# START OF Selected extract

Swimming has been a sport at every modern Summer Olympics. It has been open to women since 1912. At the Olympics, swimming has the second-highest number of medal-contested events (after athletics).

Summary

Long-course swimming

Men's events

Women's events

Mixed events

Medal table
Last updated after the 2020 Summer Olympics

Marathon swimming

Events

Medal table
Last updated after the 2020 Summer Olympics

Overall medal table

Last updated after the 2020 Summer Olympics

Nations

Olympic records 

The International Olympic Committee recognize the best performances in all 35 current swimming events at the Games as Olympic records.

Notable changes to the sport
Times have consistently dropped over the years due to better training techniques and new developments within the sport.

In the first four Olympics, competitions were not held in pools, but rather in open water (1896, the Mediterranean Sea; 1900, the Seine; 1904, an artificial lake; 1906, the Mediterranean). The 1904 Olympics' races were the only ones ever measured in yards, instead of the usual metres. A 100-metre pool was built for the 1908 Olympics and was located in the centre of the main stadium's track and field oval. The 1912 Olympics, held in the Stockholm harbor, marked the beginning of electrical timing.

Male swimmers wore full body swimsuits up until the 1940s, which caused more drag in the water than their modern swim-wear counterparts. Also, over the years, pool designs have lessened the drag. Some design considerations allow for the reduction of swimming resistance making the pool faster. Namely, proper pool depth, elimination of waves, elimination of currents, increased lane width, energy absorbing racing lane lines and gutters, and the use of other innovative hydraulic, acoustic, illumination, and swimwear designs.

The 1924 Olympics were the first to use the standard 50-metre pool with marked lanes (a standard the that remains to this day). In the freestyle, swimmers originally dove from the pool walls, but diving blocks were first incorporated at the 1936 Summer Olympics. The flip-turn was developed by the 1950s. Swimming goggles were first allowed in 1976.

The butterfly stroke events were not held until 1956. Previous rules permitted the butterfly stroke in breaststroke races. After 1956, when these rules were changed, butterfly became its own stroke entirely.

# END OF Selected extract
# START OF Records

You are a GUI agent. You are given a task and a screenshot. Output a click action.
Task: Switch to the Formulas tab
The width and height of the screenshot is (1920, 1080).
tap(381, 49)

# END OF Records
# START OF Records

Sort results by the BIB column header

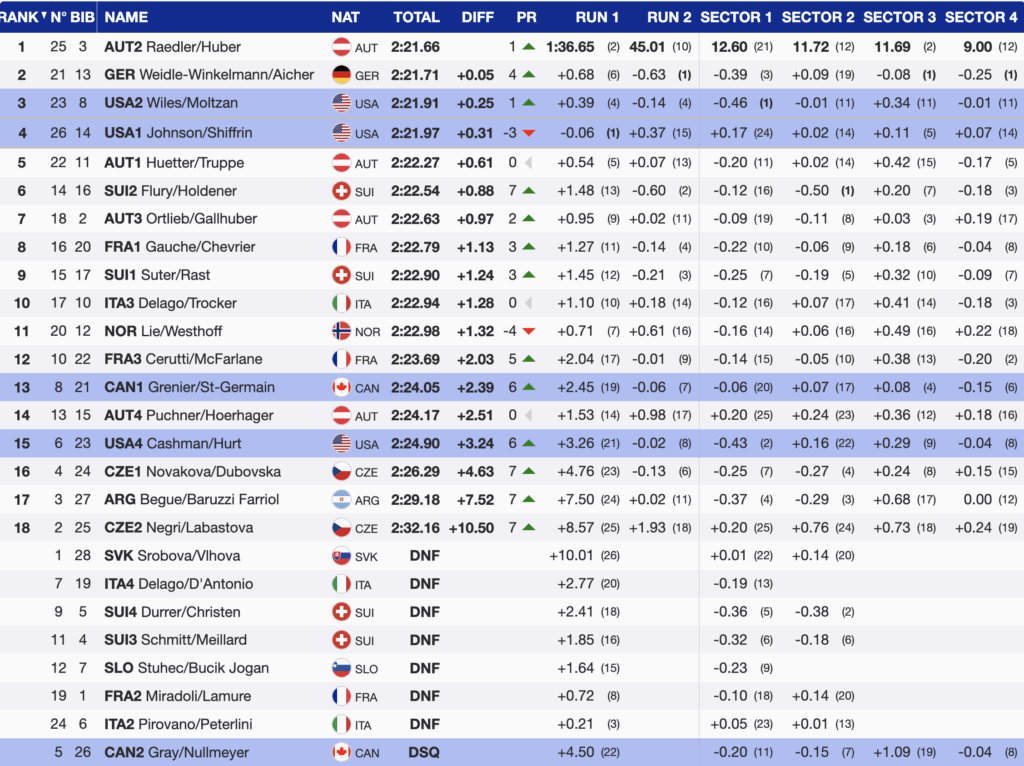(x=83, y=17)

# END OF Records
# START OF Records

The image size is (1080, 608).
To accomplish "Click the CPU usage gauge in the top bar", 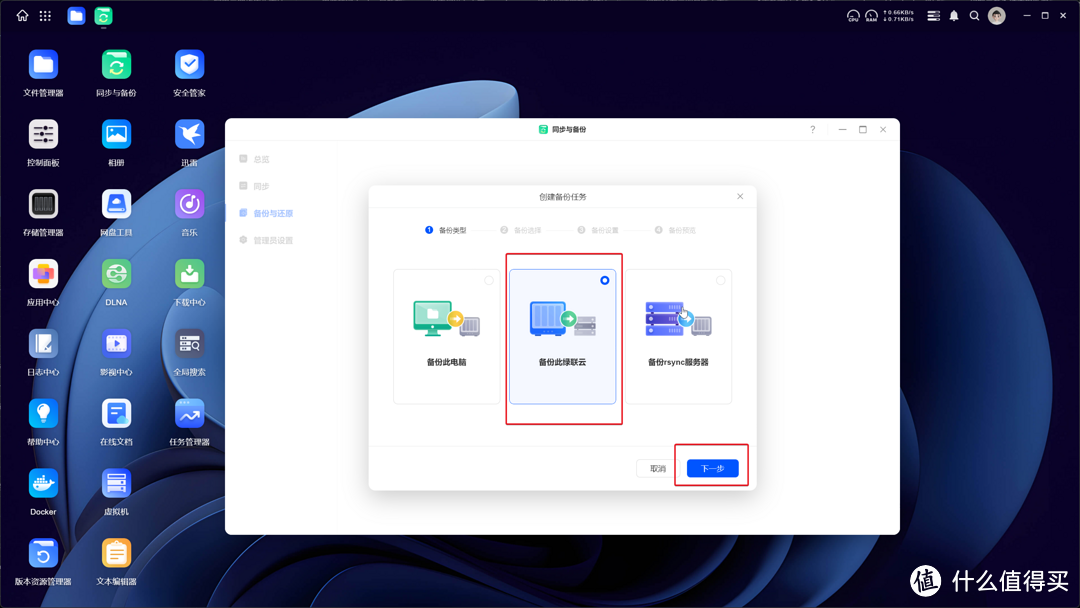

# END OF Records

Stated task 1 = In the text on swimming at the Olympics, in what year were swimming goggles first allowed?
Stated task 2 = Using the text on swimming at the Olympics, explain why Olympic swimming times have fallen over the years.
Stated task 3 = Extend the text on swimming at the Olympics, picking up right after its final sentence.

Exercise output 1 = 1976

Exercise output 2 = Times have dropped because of better training techniques and new developments within the sport. Pool designs have also lessened drag: proper depth, the elimination of waves and currents, wider lanes, and energy-absorbing lane lines and gutters reduce swimming resistance and make the pool faster. Modern swimwear also causes less drag than the full-body suits that men wore until the 1940s.

Exercise output 3 =
The 800m event was added to the women’s programme in 1968; whilst longer this event was not as far as the men’s 1,500m event. This discrepancy was evened out in 2020: that year, the 1,500 metres was included in the women’s programme in for the first time. The 800 metres freestyle was added to the men’s programme the same year.

Both men and women were granted the 200 metres freestyle race in 1968, giving swimmers an intermediate distance race between 100 metres and 400 metres.

The women's 4 × 200 metres freestyle relay race was added in 1996—a men's relay race at that distance had been held since 1912; interestingly, the winning time for the women's 4 × 200 metres freestyle relay in 1996 was more than two minutes faster than the men's 4 × 200 metres freestyle relay of 1912. At six Games, the men had two freestyle relay races, while the women had one. Starting with 1996, both genders have two.

The medley relay races (4 × 100 metres) were not held for men or for women until 1960, but they have continued in every Games since then. The mixed 4 × 100 metres relay was added to the programme in 2020.  

Starting in 2008, both men and women compete in 10 km open water marathon swim events.

Notes

See also
List of Olympic medalists in swimming (men)
List of Olympic medalists in swimming (women)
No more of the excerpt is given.